Panthers' Luongo retires after 19 seasons
One of hockey's greatest netminders has decided to hang up his skates.
Florida Panthers goaltender Roberto Luongo announced his retirement via social media Wednesday after 19 NHL seasons.
"This is one of the toughest decisions I've faced in my life and it took me a long time to make it," Luongo wrote in an open letter to the fans on the Panthers' website. "After thinking about it a lot over the past two months and listening to my body, I made up my mind. It just feels like the right time for me to step away from the game."
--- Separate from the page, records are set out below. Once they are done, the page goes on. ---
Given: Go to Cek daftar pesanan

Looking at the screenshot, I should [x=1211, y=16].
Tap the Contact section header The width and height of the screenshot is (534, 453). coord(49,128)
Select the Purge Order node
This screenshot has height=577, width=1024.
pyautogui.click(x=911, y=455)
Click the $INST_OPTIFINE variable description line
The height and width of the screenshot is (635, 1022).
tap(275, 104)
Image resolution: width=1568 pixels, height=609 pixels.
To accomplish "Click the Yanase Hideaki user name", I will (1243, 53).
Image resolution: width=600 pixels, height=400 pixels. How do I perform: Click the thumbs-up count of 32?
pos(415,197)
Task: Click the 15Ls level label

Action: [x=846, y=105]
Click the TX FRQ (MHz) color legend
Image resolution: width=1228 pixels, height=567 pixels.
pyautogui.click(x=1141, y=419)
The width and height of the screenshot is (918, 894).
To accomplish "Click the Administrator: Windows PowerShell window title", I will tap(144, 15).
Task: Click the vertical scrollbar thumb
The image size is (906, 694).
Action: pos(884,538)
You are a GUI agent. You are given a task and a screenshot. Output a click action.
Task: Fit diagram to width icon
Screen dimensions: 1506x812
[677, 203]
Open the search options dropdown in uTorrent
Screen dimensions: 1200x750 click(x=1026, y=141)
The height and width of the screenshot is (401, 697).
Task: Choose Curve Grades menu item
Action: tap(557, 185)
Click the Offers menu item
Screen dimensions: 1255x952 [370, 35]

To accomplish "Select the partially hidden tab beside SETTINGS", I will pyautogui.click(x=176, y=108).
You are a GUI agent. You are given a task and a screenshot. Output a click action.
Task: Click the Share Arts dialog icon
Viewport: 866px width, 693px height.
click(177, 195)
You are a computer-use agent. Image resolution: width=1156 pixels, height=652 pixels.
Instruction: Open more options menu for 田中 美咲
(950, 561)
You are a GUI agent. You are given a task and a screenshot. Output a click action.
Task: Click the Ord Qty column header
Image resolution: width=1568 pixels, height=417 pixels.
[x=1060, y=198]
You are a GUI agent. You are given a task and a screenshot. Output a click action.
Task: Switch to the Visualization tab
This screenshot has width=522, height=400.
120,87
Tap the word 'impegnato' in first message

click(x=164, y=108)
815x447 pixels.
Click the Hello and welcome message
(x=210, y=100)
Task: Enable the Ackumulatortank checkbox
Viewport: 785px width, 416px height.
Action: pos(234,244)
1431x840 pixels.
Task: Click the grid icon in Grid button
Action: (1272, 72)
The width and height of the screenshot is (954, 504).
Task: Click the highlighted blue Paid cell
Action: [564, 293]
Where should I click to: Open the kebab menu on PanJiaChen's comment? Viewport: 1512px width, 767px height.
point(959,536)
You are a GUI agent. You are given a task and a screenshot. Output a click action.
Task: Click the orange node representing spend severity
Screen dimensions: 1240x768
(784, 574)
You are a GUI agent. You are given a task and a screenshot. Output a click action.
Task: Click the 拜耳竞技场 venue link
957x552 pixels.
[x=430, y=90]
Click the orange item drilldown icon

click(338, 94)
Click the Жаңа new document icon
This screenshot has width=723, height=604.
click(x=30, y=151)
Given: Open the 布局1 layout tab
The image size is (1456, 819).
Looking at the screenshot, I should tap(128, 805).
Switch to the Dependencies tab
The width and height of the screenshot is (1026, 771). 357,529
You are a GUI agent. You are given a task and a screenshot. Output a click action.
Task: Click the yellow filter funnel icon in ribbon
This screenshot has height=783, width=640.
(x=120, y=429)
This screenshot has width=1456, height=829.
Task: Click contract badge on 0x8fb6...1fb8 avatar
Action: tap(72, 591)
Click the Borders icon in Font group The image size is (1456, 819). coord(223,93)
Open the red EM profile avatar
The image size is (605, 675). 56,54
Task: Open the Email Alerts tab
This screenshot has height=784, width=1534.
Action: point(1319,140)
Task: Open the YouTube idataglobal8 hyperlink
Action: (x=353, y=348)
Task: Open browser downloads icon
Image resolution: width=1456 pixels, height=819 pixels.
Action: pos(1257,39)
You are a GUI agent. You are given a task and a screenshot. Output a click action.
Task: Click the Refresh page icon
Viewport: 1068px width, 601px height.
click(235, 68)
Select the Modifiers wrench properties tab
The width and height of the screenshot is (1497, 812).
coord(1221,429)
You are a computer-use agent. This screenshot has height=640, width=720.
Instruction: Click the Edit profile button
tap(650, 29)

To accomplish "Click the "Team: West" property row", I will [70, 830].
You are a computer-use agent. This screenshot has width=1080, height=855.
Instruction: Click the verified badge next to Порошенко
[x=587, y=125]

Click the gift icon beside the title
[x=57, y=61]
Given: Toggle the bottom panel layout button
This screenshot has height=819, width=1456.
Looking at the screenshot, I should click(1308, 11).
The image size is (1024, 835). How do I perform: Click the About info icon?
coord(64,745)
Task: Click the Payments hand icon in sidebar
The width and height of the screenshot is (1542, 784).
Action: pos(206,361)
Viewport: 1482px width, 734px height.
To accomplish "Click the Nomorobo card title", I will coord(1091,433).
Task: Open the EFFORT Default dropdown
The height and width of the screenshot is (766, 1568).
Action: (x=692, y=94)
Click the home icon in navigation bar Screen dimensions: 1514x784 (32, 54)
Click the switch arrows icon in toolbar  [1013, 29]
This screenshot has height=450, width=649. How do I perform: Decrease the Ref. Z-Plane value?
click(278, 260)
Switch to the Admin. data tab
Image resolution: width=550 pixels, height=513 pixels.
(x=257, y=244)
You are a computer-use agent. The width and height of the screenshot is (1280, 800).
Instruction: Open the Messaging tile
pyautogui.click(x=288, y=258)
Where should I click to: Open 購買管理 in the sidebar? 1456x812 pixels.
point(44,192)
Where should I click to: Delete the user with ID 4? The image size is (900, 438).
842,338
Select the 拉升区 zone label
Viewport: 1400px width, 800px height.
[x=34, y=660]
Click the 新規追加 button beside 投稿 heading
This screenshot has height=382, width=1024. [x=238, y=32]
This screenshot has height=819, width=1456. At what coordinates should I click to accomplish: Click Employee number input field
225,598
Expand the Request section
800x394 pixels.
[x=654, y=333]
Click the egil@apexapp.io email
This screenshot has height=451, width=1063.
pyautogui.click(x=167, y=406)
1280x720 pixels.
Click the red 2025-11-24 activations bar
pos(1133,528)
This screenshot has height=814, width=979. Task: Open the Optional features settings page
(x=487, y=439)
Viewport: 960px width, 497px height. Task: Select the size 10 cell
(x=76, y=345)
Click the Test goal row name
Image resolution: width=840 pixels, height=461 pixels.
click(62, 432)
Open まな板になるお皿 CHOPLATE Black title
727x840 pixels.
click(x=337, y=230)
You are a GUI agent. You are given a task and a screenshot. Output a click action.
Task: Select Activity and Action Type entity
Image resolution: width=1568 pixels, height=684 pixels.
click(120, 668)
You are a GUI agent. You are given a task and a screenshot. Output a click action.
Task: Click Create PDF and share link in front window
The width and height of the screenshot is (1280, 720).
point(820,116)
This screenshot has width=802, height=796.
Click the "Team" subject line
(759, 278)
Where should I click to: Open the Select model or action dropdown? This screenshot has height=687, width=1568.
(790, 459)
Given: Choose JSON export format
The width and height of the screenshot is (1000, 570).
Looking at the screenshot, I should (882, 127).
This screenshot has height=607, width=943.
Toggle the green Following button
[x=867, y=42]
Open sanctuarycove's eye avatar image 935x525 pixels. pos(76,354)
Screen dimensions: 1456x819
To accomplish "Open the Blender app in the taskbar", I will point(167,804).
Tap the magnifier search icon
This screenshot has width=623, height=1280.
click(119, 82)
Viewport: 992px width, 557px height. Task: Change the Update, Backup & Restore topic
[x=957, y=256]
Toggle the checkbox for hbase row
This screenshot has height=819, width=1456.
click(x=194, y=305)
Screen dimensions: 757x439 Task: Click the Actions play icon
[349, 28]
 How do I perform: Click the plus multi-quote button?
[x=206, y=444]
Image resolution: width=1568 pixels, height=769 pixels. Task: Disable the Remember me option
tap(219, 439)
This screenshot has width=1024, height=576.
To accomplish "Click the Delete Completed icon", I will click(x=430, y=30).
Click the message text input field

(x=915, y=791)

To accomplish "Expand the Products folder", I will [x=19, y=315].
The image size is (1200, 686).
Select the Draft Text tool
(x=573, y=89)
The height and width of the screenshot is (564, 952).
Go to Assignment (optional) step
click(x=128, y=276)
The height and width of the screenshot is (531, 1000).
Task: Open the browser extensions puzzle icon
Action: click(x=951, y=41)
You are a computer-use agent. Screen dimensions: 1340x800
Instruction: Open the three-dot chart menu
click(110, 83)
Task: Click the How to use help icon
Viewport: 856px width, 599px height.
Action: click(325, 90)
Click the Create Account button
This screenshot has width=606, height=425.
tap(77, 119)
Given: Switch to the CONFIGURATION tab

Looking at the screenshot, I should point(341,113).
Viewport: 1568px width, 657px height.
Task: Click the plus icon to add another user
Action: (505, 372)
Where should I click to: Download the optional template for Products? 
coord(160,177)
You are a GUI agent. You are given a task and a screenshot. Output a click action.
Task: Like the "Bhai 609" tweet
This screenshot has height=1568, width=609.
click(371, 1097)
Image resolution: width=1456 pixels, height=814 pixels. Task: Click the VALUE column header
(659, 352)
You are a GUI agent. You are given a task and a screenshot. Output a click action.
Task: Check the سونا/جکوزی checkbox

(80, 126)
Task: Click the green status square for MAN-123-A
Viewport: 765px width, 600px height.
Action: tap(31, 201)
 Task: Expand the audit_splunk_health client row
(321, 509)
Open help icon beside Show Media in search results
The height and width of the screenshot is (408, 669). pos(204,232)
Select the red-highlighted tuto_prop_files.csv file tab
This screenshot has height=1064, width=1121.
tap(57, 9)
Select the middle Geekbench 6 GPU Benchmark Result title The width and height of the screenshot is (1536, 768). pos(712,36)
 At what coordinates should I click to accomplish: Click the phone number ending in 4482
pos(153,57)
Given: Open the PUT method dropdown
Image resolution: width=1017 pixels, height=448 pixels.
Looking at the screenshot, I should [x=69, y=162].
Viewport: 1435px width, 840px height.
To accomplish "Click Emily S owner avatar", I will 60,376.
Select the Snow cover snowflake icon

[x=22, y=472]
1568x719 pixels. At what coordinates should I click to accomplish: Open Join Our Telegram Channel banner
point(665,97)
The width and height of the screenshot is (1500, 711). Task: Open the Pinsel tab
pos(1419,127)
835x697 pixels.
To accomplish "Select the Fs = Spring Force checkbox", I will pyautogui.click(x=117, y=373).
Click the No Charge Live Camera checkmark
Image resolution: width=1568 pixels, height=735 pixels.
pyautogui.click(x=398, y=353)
The 40-year-old finishes his career ranked second all time among goalies with 1,044 games played, third in wins with 489, and ninth in shutouts with 77.
The Montreal native never captured the Stanley Cup, but was a five-time All-Star and had tremendous success on the international stage. Luongo captured back-to-back gold medals at the World Championship in 2003 and 2004 and a pair of Olympic gold medals at the 2010 Games in Vancouver and the 2014 Games in Sochi.
Luongo still had three years remaining on the 12-year, $64-million contract he signed with the Vancouver Canucks ahead of the 2010-11 season. The Canucks will get hit with a cap recapture penalty of slightly more than $3 million in each of the next three seasons, and the Panthers' recapture penalty will be slightly more than $1 million over the same period of time, according to CapFriendly.
The penalty leaves the Canucks with a projected cap hit of $66 million and a projected $15.5 million in cap space. The Panthers now have a projected cap hit of $57.6 million and $23.9 million in projected cap space. The penalty, part of the latest CBA, was designed to punish teams that signed cap-circumventing contracts.
James Reimer is now the only goaltender under contract for next season, but the team has been linked to Columbus Blue Jackets netminder Sergei Bobrovsky, who becomes an unrestricted free agent on July 1.
Luongo was selected by the New York Islanders with the fourth overall pick of the 1997 NHL Draft and spent one season on Long Island, eight with the Canucks, and 11 with the Panthers.